OSLO, Sept 25 (Reuters) - A record number of candidates remains in the running for the Nobel Peace Prize two weeks before a winner is announced, the head of the Norwegian Nobel Institute told Reuters on Friday.

A total of 205 individuals and organisations were nominated for the prize. Geir Lundestad said the number still under consideration was "significantly higher" than the two to three on the shortlist most years since his tenure began in 1990.

"This late in the selection process we have never had as many candidates left," the history professor said in an interview.

"This is not a year when the candidate seems rather obvious."

Unlike some years, he said there were no "heavy, heavy favourites" to win the prize, named for the 19th-century Swedish philanthropist and inventor of dynamite, which is seen as one of the world's greatest accolades.
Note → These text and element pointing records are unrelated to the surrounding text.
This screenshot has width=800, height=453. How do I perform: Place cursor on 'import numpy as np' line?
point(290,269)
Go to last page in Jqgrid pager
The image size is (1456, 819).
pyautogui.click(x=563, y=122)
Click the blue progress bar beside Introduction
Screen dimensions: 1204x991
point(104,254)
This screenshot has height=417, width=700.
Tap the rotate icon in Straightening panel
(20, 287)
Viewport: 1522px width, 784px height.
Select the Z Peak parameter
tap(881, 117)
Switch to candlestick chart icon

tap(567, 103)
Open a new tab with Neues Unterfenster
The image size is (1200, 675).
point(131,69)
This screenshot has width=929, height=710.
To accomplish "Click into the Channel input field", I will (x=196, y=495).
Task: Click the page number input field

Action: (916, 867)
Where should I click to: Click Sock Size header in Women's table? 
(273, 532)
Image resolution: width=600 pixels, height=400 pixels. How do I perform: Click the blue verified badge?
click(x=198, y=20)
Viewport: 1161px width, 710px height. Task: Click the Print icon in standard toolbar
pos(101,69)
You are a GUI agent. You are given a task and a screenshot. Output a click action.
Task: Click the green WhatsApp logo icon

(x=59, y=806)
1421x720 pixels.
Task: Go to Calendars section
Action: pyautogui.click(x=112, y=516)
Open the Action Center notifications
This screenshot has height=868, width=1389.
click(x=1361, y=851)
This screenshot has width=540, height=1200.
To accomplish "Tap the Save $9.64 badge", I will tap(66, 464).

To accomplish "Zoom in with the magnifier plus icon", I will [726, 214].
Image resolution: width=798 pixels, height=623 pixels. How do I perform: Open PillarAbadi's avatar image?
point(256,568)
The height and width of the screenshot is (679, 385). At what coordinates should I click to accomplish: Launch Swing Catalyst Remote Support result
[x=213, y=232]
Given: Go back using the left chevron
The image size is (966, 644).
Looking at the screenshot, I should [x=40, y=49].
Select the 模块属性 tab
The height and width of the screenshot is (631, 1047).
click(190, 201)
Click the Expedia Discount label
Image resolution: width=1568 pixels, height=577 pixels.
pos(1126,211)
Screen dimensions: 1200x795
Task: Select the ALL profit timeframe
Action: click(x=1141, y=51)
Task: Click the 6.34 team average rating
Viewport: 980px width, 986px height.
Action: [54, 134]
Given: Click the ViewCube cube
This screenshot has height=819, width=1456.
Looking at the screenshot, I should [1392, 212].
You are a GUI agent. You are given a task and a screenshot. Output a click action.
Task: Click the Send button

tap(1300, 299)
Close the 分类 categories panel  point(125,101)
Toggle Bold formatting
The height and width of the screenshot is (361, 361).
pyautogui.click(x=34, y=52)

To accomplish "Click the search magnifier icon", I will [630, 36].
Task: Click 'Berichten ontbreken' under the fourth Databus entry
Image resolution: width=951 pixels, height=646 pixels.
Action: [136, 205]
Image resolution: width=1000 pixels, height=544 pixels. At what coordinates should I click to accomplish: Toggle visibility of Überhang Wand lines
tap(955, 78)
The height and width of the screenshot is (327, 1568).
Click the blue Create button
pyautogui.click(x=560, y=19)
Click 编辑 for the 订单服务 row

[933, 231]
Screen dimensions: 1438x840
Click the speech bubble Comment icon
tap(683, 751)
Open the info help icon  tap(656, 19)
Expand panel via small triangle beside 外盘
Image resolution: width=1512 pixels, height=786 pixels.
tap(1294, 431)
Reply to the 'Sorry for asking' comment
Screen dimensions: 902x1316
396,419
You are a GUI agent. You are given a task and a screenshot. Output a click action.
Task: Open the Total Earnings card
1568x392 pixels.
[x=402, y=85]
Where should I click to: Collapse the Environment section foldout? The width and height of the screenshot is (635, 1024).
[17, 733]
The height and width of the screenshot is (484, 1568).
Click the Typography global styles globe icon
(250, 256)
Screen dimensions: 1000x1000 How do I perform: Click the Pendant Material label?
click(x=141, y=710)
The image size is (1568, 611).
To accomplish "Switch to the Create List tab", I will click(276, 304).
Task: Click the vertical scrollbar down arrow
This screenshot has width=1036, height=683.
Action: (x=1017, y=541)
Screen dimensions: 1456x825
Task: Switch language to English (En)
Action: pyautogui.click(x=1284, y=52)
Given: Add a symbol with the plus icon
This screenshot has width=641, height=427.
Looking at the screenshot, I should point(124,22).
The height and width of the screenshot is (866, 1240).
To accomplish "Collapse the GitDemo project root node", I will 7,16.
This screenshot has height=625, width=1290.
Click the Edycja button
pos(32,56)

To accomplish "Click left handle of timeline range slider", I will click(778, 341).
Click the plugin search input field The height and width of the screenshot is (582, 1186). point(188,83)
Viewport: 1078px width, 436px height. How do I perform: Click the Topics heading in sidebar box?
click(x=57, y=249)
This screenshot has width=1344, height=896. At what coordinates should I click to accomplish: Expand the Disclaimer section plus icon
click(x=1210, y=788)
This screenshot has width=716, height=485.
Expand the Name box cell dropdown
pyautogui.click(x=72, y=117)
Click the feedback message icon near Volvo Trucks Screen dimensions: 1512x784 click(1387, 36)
Zimbabwe's Prime Minister Morgan Tsvangirai, French-Colombian politician and former hostage Ingrid Betancourt, Vietnamese Buddhist monk Thich Quang Do and various U.N. organisations have gained traction as possible nominees, but true to form the institute declined to comment.

"We represent a mixture of realism and idealism: We love bridge building, we are slightly left of centre globally and this is maybe where the prize should be positioned," Lundestad said about the five-member Nobel committee.

"But remember, I have revealed nothing," he added.

He said the world's biggest story of the past year -- the global economic meltdown -- has not had much impact on the candidates put forward for the secretive Nobel committee.

But also not many high-level peace processes have made much headway this year, keeping the field of candidates wide open.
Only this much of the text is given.